WHAT NEEDS TO BE DONE » Your answer should restate each line of the data below word for word.

DATA EXTRACT »
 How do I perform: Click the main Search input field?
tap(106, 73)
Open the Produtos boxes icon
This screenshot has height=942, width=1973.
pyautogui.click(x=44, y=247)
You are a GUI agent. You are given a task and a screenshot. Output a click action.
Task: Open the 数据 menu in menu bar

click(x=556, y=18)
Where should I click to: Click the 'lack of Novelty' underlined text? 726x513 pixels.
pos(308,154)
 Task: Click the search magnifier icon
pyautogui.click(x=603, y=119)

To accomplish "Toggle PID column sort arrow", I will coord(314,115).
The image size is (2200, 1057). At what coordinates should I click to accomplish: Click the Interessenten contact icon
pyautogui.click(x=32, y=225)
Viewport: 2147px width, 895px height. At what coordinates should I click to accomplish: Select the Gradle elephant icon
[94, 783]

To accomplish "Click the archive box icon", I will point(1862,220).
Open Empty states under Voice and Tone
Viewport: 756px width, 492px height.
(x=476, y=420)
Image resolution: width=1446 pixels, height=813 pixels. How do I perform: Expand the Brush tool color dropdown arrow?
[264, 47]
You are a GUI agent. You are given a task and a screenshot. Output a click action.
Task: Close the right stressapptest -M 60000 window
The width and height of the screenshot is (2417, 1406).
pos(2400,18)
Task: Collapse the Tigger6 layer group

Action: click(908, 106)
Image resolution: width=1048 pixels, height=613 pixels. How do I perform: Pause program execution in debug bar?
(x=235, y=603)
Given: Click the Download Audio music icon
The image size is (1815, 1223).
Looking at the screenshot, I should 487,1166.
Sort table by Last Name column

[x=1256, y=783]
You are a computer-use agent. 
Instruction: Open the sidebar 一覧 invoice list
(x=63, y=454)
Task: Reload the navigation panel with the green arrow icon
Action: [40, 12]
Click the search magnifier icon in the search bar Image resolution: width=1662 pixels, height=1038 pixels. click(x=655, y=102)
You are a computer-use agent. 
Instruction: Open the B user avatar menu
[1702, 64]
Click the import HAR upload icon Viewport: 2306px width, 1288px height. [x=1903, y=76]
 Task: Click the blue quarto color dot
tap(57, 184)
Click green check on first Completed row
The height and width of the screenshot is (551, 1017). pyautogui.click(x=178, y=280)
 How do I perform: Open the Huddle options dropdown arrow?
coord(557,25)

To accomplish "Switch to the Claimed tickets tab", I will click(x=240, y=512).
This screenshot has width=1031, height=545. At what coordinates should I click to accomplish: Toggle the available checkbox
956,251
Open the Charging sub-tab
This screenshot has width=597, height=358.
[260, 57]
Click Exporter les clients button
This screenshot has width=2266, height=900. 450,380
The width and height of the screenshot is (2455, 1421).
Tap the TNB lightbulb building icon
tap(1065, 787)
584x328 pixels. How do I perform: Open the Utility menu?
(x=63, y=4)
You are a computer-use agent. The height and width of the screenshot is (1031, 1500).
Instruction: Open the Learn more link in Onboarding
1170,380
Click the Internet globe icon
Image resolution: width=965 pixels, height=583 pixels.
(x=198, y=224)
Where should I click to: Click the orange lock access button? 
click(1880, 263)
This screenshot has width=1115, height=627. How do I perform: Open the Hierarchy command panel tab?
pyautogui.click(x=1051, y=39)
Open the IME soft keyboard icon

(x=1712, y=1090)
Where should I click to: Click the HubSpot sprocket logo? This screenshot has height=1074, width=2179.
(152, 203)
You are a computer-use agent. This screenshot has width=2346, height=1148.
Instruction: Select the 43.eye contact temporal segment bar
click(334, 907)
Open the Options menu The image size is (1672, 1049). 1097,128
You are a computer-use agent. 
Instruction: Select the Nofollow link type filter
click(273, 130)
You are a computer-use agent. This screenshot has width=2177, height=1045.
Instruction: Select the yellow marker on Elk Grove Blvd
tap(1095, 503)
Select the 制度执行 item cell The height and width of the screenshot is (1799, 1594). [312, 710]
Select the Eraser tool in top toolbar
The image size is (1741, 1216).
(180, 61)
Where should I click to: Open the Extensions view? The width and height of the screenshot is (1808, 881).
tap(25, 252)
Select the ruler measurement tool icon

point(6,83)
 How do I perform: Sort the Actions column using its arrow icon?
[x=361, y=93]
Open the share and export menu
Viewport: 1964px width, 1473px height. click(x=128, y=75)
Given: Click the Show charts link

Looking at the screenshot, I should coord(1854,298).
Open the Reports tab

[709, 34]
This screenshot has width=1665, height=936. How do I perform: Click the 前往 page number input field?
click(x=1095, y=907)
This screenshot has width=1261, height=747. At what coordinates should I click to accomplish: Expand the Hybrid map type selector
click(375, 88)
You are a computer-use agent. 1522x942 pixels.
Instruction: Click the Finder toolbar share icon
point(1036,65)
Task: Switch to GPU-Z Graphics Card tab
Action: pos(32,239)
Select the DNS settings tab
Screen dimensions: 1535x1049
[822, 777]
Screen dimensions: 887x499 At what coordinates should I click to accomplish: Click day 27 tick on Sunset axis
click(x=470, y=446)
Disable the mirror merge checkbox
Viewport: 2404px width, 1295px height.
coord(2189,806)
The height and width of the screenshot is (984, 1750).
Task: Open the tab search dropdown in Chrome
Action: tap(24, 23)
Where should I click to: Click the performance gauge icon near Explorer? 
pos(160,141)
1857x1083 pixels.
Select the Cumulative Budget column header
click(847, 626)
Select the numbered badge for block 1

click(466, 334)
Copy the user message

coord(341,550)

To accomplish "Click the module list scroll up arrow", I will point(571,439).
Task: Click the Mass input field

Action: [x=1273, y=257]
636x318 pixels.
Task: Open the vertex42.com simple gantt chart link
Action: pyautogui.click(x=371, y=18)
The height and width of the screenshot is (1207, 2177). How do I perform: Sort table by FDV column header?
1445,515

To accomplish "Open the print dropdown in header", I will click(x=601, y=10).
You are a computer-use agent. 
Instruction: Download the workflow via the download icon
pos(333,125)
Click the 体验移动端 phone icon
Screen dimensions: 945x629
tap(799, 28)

EXERCISE SOLUTION »
 How do I perform: Click the main Search input field?
tap(106, 73)
Open the Produtos boxes icon
This screenshot has height=942, width=1973.
pyautogui.click(x=44, y=247)
You are a GUI agent. You are given a task and a screenshot. Output a click action.
Task: Open the 数据 menu in menu bar

click(x=556, y=18)
Where should I click to: Click the 'lack of Novelty' underlined text? 726x513 pixels.
pos(308,154)
 Task: Click the search magnifier icon
pyautogui.click(x=603, y=119)

To accomplish "Toggle PID column sort arrow", I will coord(314,115).
The image size is (2200, 1057). At what coordinates should I click to accomplish: Click the Interessenten contact icon
pyautogui.click(x=32, y=225)
Viewport: 2147px width, 895px height. At what coordinates should I click to accomplish: Select the Gradle elephant icon
[94, 783]

To accomplish "Click the archive box icon", I will point(1862,220).
Open Empty states under Voice and Tone
Viewport: 756px width, 492px height.
(x=476, y=420)
Image resolution: width=1446 pixels, height=813 pixels. How do I perform: Expand the Brush tool color dropdown arrow?
[264, 47]
You are a GUI agent. You are given a task and a screenshot. Output a click action.
Task: Close the right stressapptest -M 60000 window
The width and height of the screenshot is (2417, 1406).
pos(2400,18)
Task: Collapse the Tigger6 layer group

Action: click(908, 106)
Image resolution: width=1048 pixels, height=613 pixels. How do I perform: Pause program execution in debug bar?
(x=235, y=603)
Given: Click the Download Audio music icon
The image size is (1815, 1223).
Looking at the screenshot, I should 487,1166.
Sort table by Last Name column

[x=1256, y=783]
You are a computer-use agent. 
Instruction: Open the sidebar 一覧 invoice list
(x=63, y=454)
Task: Reload the navigation panel with the green arrow icon
Action: [40, 12]
Click the search magnifier icon in the search bar Image resolution: width=1662 pixels, height=1038 pixels. click(x=655, y=102)
You are a computer-use agent. 
Instruction: Open the B user avatar menu
[1702, 64]
Click the import HAR upload icon Viewport: 2306px width, 1288px height. [x=1903, y=76]
 Task: Click the blue quarto color dot
tap(57, 184)
Click green check on first Completed row
The height and width of the screenshot is (551, 1017). pyautogui.click(x=178, y=280)
 How do I perform: Open the Huddle options dropdown arrow?
coord(557,25)

To accomplish "Switch to the Claimed tickets tab", I will click(x=240, y=512).
This screenshot has width=1031, height=545. At what coordinates should I click to accomplish: Toggle the available checkbox
956,251
Open the Charging sub-tab
This screenshot has width=597, height=358.
[260, 57]
Click Exporter les clients button
This screenshot has width=2266, height=900. 450,380
The width and height of the screenshot is (2455, 1421).
Tap the TNB lightbulb building icon
tap(1065, 787)
584x328 pixels. How do I perform: Open the Utility menu?
(x=63, y=4)
You are a computer-use agent. The height and width of the screenshot is (1031, 1500).
Instruction: Open the Learn more link in Onboarding
1170,380
Click the Internet globe icon
Image resolution: width=965 pixels, height=583 pixels.
(x=198, y=224)
Where should I click to: Click the orange lock access button? 
click(1880, 263)
This screenshot has width=1115, height=627. How do I perform: Open the Hierarchy command panel tab?
pyautogui.click(x=1051, y=39)
Open the IME soft keyboard icon

(x=1712, y=1090)
Where should I click to: Click the HubSpot sprocket logo? This screenshot has height=1074, width=2179.
(152, 203)
You are a computer-use agent. This screenshot has width=2346, height=1148.
Instruction: Select the 43.eye contact temporal segment bar
click(334, 907)
Open the Options menu The image size is (1672, 1049). 1097,128
You are a computer-use agent. 
Instruction: Select the Nofollow link type filter
click(273, 130)
You are a computer-use agent. This screenshot has width=2177, height=1045.
Instruction: Select the yellow marker on Elk Grove Blvd
tap(1095, 503)
Select the 制度执行 item cell The height and width of the screenshot is (1799, 1594). [312, 710]
Select the Eraser tool in top toolbar
The image size is (1741, 1216).
(180, 61)
Where should I click to: Open the Extensions view? The width and height of the screenshot is (1808, 881).
tap(25, 252)
Select the ruler measurement tool icon

point(6,83)
 How do I perform: Sort the Actions column using its arrow icon?
[x=361, y=93]
Open the share and export menu
Viewport: 1964px width, 1473px height. click(x=128, y=75)
Given: Click the Show charts link

Looking at the screenshot, I should coord(1854,298).
Open the Reports tab

[709, 34]
This screenshot has width=1665, height=936. How do I perform: Click the 前往 page number input field?
click(x=1095, y=907)
This screenshot has width=1261, height=747. At what coordinates should I click to accomplish: Expand the Hybrid map type selector
click(375, 88)
You are a computer-use agent. 1522x942 pixels.
Instruction: Click the Finder toolbar share icon
point(1036,65)
Task: Switch to GPU-Z Graphics Card tab
Action: pos(32,239)
Select the DNS settings tab
Screen dimensions: 1535x1049
[822, 777]
Screen dimensions: 887x499 At what coordinates should I click to accomplish: Click day 27 tick on Sunset axis
click(x=470, y=446)
Disable the mirror merge checkbox
Viewport: 2404px width, 1295px height.
coord(2189,806)
The height and width of the screenshot is (984, 1750).
Task: Open the tab search dropdown in Chrome
Action: tap(24, 23)
Where should I click to: Click the performance gauge icon near Explorer? 
pos(160,141)
1857x1083 pixels.
Select the Cumulative Budget column header
click(847, 626)
Select the numbered badge for block 1

click(466, 334)
Copy the user message

coord(341,550)

To accomplish "Click the module list scroll up arrow", I will point(571,439).
Task: Click the Mass input field

Action: [x=1273, y=257]
636x318 pixels.
Task: Open the vertex42.com simple gantt chart link
Action: pyautogui.click(x=371, y=18)
The height and width of the screenshot is (1207, 2177). How do I perform: Sort table by FDV column header?
1445,515

To accomplish "Open the print dropdown in header", I will click(x=601, y=10).
You are a computer-use agent. 
Instruction: Download the workflow via the download icon
pos(333,125)
Click the 体验移动端 phone icon
Screen dimensions: 945x629
tap(799, 28)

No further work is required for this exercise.